Therapeutic efficacy of combination therapy could be markedly enhanced when two or more drugs are codelivered to targeted cancer cells, exerting synergistic therapeutic actions. However, codelivering individual drugs to the same target cells, while minimizing off-target effects, remains challenging. We report here the synthesis and synergistic anticancer actions of a trimeric prodrug (RqGem), which is rationally designed by leveraging the advantages of self-assembling hybrid prodrugs and cancer redox biology. RqGem is a self-assembling trimeric prodrug of gemcitabine (GEM), all-trans retinoic acid (atRA), and glutathione-depleting quinone methide (QM). In design, GEM and atRA are conjugated via a QM precursor-containing linker that not only serves as a self-immolative moiety but also boosts the anticancer actions of atRA and GEM by elevating oxidative stress in cancer cells. RqGem self-assembles into homogeneous nanoassemblies with 100% drug loading and undergoes esterase-triggered self-immolation, resulting in the release of atRA, GEM, and QM, which together exert self-synergistic combinatorial therapeutic effects.
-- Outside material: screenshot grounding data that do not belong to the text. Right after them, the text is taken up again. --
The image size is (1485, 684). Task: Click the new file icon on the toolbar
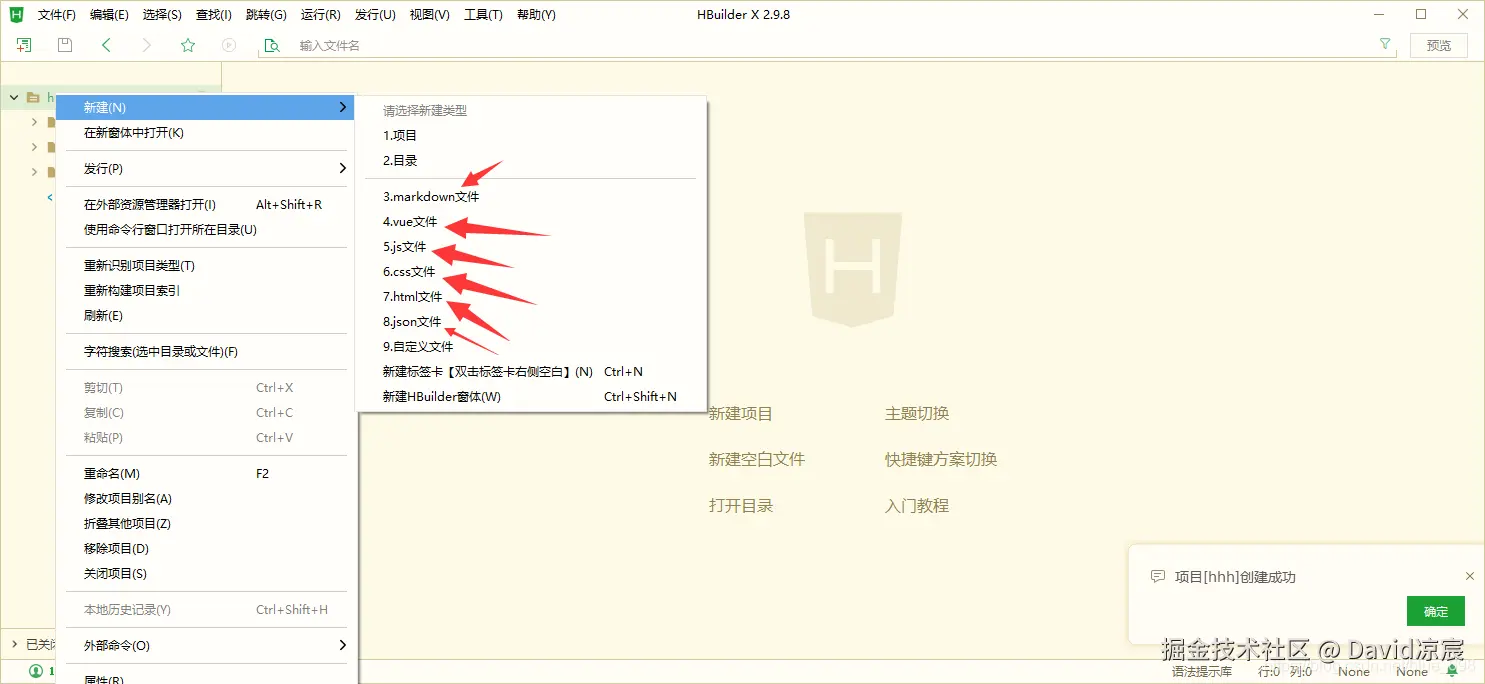click(22, 45)
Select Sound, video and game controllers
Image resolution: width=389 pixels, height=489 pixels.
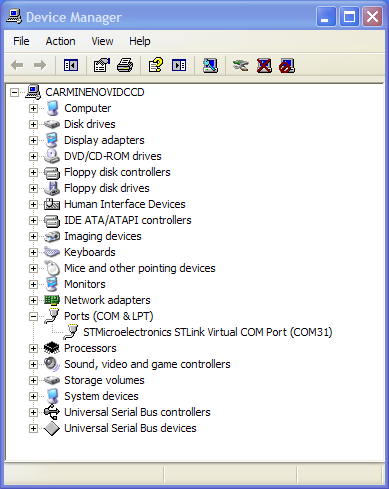[147, 364]
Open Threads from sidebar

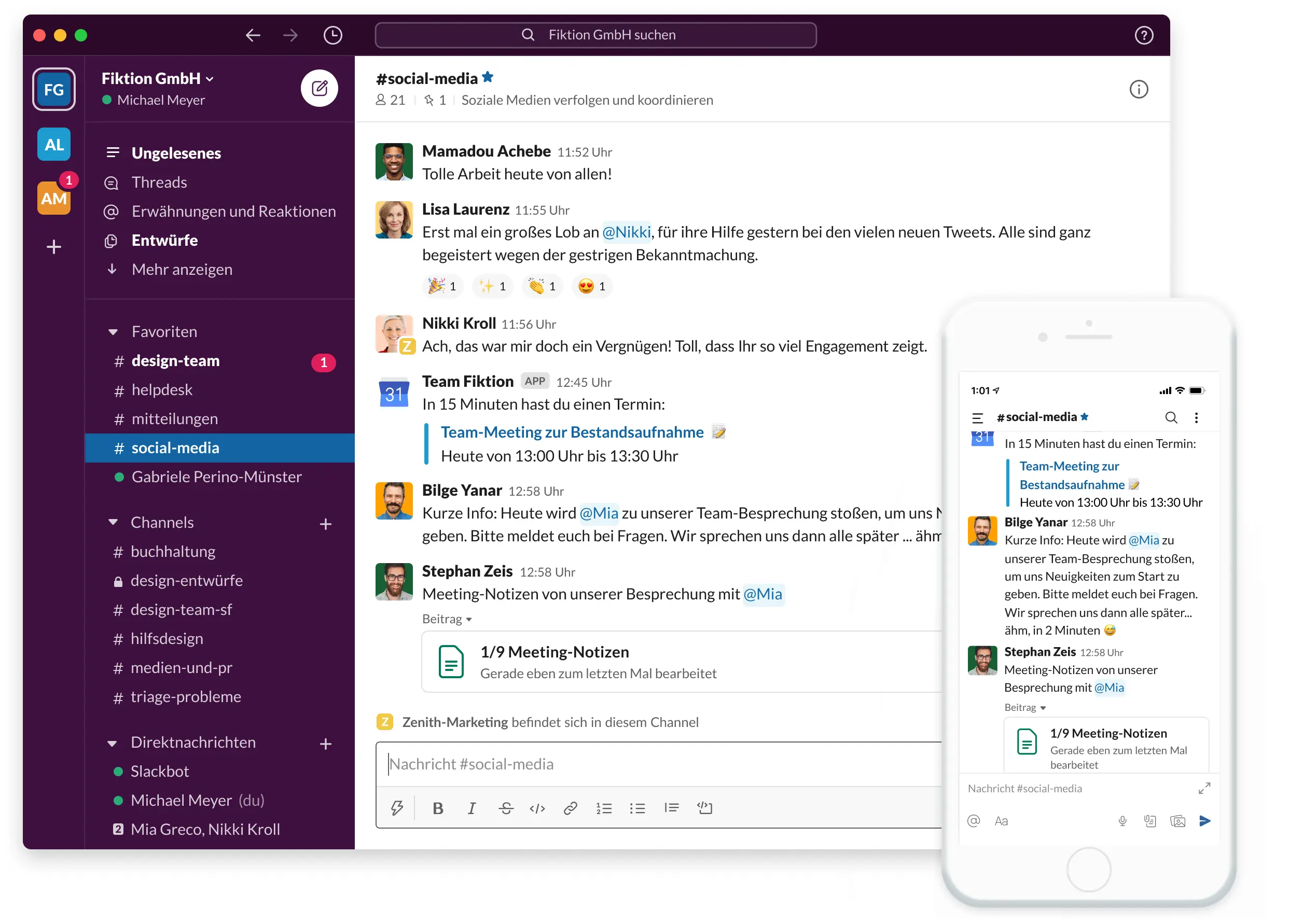coord(159,182)
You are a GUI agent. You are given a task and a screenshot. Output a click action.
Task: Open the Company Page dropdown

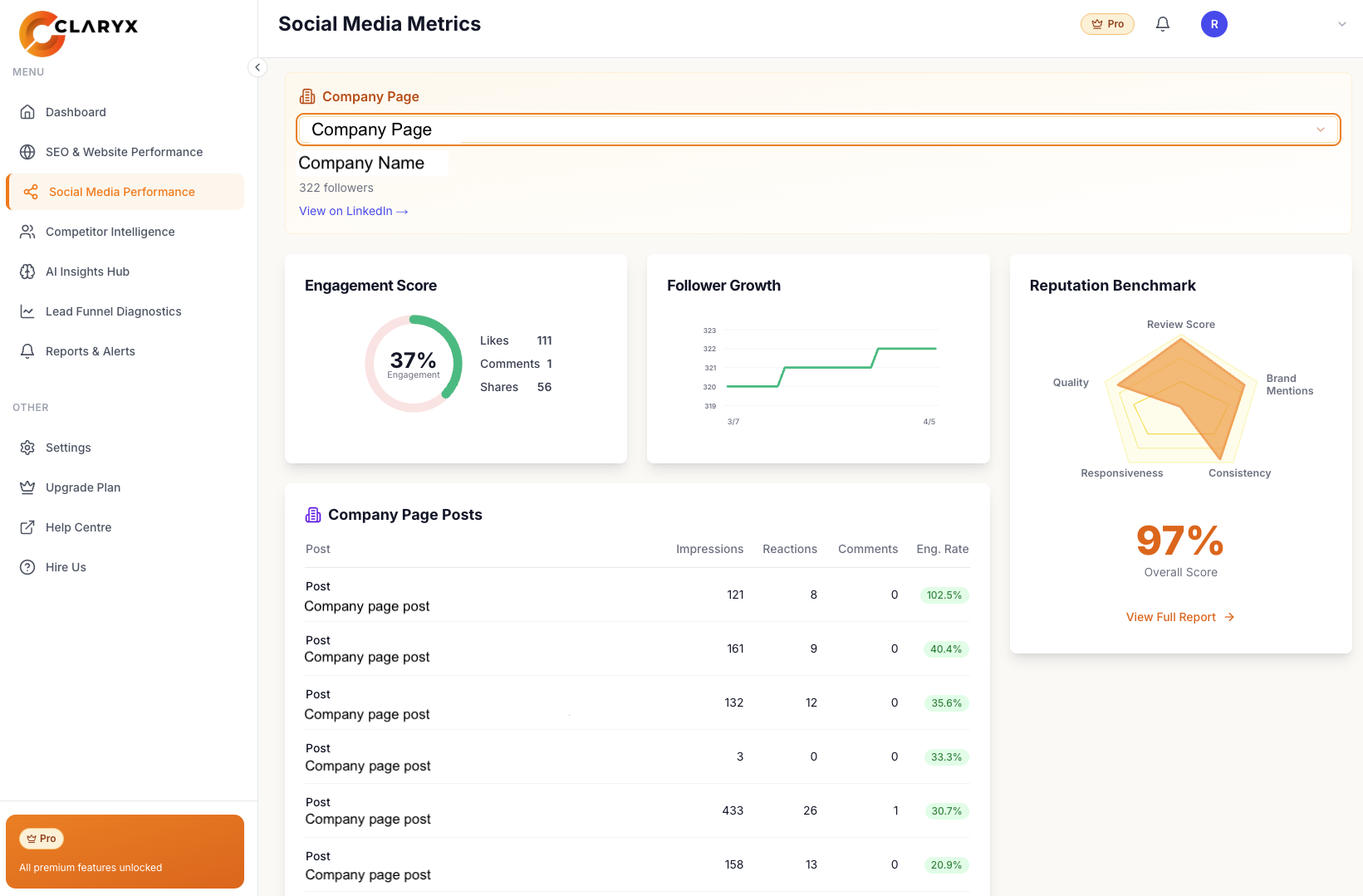(817, 130)
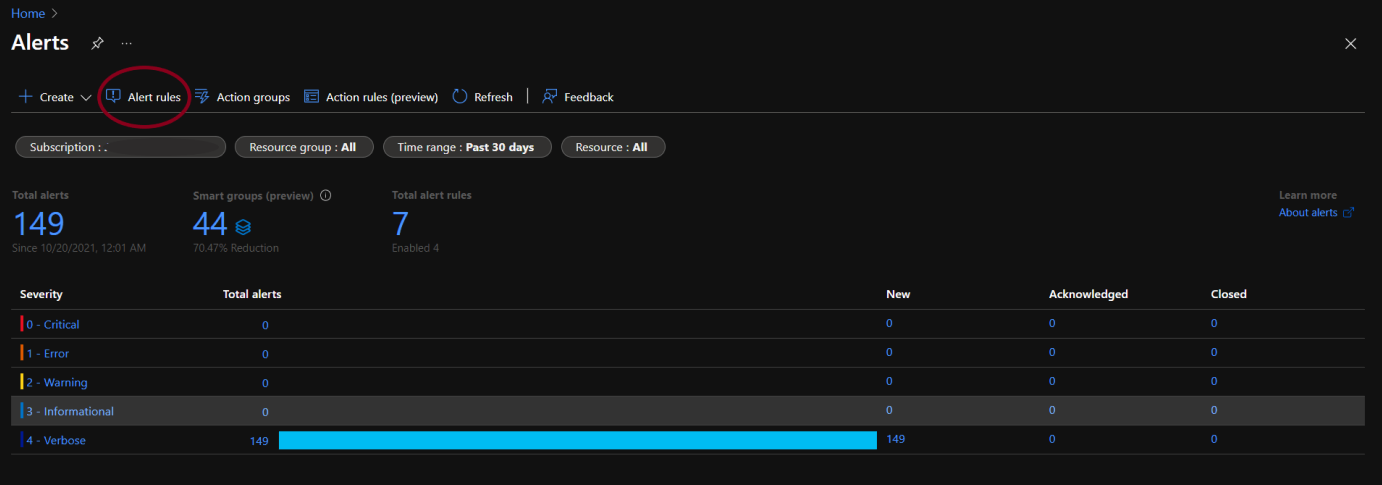The width and height of the screenshot is (1382, 485).
Task: Click the Smart groups info icon
Action: 325,196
In mouse xenograft models, RqGem nanoassemblies exhibit superior anticancer efficacy compared with the simple mixture of atRA and GEM, underscoring the potential of antioxidant depletion-mediated synergistic combinational therapy. We believe that the rational design of RqGem offers valuable insight into the development of efficient strategies for self-synergistic combination therapy.